Students don't find that kind of situation in their civics books. Nor the one that follows.

Steven Uhlfelder is a Tallahassee lobbyist whose paying clients include some of America's largest corporations. He lobbies gratis for the American Heart Association on smoking issues such as the Clean Indoor Air Act, the so-called "smokers' rights" bill and the Frankel-Grant legislation. A noble deed, you'd say.

But that's not how Spearman and some other lobbyists see it. He and John French, whose clients include Philip Morris, have been pressuring Uhlfelder to drop the Heart Association. Sarcastic remarks were made to one of Uhlfelder's partners, who had to warn him of possible trouble for their paying clients.

I'm told there's an unwritten code that professional lobbyists oppose each other only for pay, not principle _ although if there is, former House Speaker Lee Moffitt has never heard of it. He lobbies against the tobacco industry on behalf of the Moffitt Cancer Center and charges no fee. He has paying clients too. Nobody dares to say boo to him.

Spearman wouldn't discuss it on the record. French did, admitting that there has been "a certain level of what I would call, tongue-in-cheek, "harassment' of Uhlfelder."

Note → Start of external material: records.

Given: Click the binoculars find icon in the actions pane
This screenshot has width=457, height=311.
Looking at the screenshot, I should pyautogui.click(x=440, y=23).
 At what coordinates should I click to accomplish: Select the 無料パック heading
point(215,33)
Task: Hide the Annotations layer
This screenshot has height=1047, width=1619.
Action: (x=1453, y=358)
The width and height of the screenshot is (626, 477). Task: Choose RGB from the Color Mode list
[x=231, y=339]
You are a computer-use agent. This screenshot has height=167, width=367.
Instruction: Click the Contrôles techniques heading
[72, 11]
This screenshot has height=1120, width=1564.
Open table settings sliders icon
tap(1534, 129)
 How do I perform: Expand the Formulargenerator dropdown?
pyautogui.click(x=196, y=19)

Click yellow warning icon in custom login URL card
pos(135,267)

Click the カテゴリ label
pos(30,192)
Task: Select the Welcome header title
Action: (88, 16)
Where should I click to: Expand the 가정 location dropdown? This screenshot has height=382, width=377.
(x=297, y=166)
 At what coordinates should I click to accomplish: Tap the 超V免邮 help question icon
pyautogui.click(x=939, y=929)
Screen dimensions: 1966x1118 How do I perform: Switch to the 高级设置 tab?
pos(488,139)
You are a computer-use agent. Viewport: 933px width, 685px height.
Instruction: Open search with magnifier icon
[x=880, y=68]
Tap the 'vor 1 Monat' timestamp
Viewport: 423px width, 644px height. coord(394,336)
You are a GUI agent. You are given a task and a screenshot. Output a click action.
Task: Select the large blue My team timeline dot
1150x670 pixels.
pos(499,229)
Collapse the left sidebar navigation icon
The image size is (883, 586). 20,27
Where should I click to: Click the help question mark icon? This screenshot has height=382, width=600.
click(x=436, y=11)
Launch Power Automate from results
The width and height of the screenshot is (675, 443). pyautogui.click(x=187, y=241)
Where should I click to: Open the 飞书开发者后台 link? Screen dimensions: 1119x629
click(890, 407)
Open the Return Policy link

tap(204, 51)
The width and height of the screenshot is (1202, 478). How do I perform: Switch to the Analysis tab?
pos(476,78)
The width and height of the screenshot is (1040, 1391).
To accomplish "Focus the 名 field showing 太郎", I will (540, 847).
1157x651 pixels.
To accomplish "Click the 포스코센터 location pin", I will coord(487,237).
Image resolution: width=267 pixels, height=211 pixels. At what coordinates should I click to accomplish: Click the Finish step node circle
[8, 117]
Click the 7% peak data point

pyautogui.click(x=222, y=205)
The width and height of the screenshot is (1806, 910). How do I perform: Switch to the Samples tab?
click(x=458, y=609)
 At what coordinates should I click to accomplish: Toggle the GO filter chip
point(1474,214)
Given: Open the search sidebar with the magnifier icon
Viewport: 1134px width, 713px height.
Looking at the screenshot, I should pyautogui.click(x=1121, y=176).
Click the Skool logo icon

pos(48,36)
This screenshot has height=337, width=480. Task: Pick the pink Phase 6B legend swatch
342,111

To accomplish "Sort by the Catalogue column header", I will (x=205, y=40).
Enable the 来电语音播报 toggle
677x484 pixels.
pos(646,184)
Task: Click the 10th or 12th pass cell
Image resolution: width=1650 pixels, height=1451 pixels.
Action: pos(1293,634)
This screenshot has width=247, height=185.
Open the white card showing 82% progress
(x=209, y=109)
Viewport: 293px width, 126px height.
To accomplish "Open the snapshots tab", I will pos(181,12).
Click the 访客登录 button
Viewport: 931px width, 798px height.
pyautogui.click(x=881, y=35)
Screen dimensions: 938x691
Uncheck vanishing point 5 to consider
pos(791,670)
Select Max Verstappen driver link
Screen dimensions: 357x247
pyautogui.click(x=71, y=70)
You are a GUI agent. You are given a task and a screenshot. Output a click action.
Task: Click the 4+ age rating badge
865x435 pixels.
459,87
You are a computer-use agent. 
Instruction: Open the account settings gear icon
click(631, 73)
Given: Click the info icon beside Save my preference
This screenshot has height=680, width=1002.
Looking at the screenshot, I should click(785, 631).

"Several of us feel he's jeopardizing the living we're trying to make," French explained. "I never like to be on the other side from a friend on an issue, but if they're doing it for professional reasons, I understand."

From Uhlfelder's perspective, the reason is even more compelling. His father died of cancer. He was 55. The doctor blamed smoking.

French tells me that I am a "bigot on the smoking issue with a capital B." Yes. But I lost a father to heart disease and a father-in-law to lung cancer. Both had smoked most of their lives. That's why I'm with Grant, Frankel, Uhlfelder and those kids. I hope you are too.

Martin Dyckman is associate editor of the St. Petersburg Times.